Open keyaloding opened 1 week ago

keyaloding commented 1 week ago

What happened?

Since the pynwb update from version 2.7.0 to 2.8.0, sleap-io tests have been experiencing significantly longer runtimes, which prevent our GitHub workflows from completing. For example, on Windows (Python 3.12), three of our tests that create new .nwb files take ~23s with pynwb==2.7.0 and ~159s with pynwb==2.8.1, as shown in these two runs: 2.7.0, 2.8.1.

After profiling and debugging runs, we found that the slowdown occurs when we create new PoseEstimationSeries objects using a kwargs dictionary on lines 460-461 of sleap-io/sleap_io/io/nwb.py. I have reproduced the issue and printed profiling results in the following colab notebooks.

pynwb==2.7.0 pynwb==2.8.1

Steps to Reproduce

See colab notebooks above

Traceback

No response

Operating System

Windows

Python Executable

Conda

Python Version

3.11

Package Versions

No response

Code of Conduct

rly commented 1 week ago

Thanks for the bug report @keyaloding . I am not sure why that is happening. I will run some tests on my end and get back to you next week.

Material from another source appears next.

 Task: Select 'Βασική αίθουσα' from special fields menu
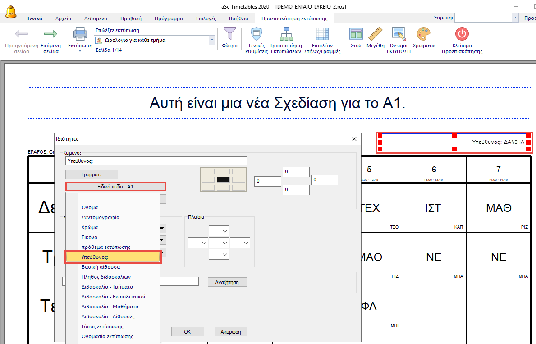click(x=101, y=267)
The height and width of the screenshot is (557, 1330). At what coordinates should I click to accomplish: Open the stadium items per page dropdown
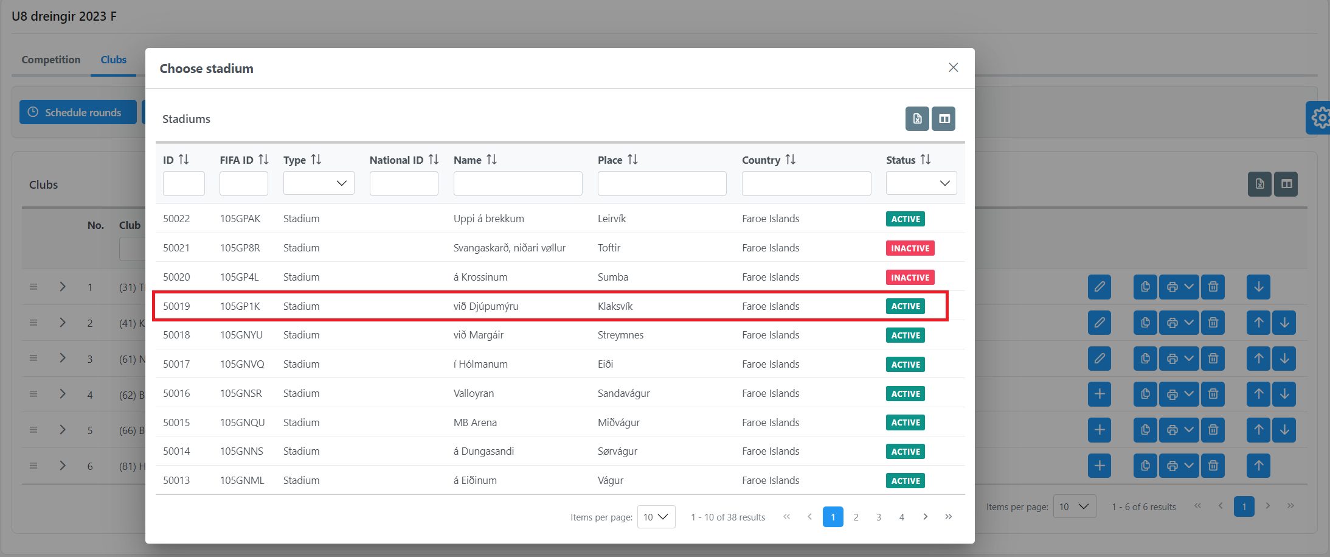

sneakers-the-rat commented 2 days ago

seems primarily related to docval being very inefficient. sorting by cumulative time, it seems like the main difference is that hdmf.utils.func_call (specifically the is_method branch on line 666) is called 704 times in both, but has 768072 recursive calls in 2.7 and 3569184 recursive calls in 2.8.1 (both run with hdmf==3.14.4). all the other profiling info is the same, just scaled by ~5.

that's not all that helpful since docval makes it look like every call is func_call, but if you look for the other things that have their call numbers scaled by that much it might help - eg. manager.register_container_type is also called ~5x more, but it took me awhile puzzing at the comparison to see what i think is going on.

this change: https://github.com/NeurodataWithoutBorders/pynwb/compare/2.7.0..2.8.2#diff-e1599233197e637d0598c751d848a922cba3458d6e206efda4c10c4704fd0432R50-R51

now uses pynwb's get_type_map function, which deepcopy's pynwb's type map, which is substantially larger than hdmf's. the only place i see that get used is here: https://github.com/hdmf-dev/hdmf/blob/874db31fb171577bfc0c962708786f9774ea6b1b/src/hdmf/container.py#L91

which constructs a setter method when docval requests one. The problem is that _get_type_map gets called every time that a property is set, and it makes a very expensive deepcopy call (to hdmf's TypeMap.__deepcopy__).

that __deepcopy__ calls TypeMap.merge, which explains the additional register_container_type et al extra calls.

i've found similar things in pynwb in the past where deepcopy is used to protect against mutation in a context where it isn't needed, eg in those setter calls there's no path to mutate the type map, so it should just return without copying.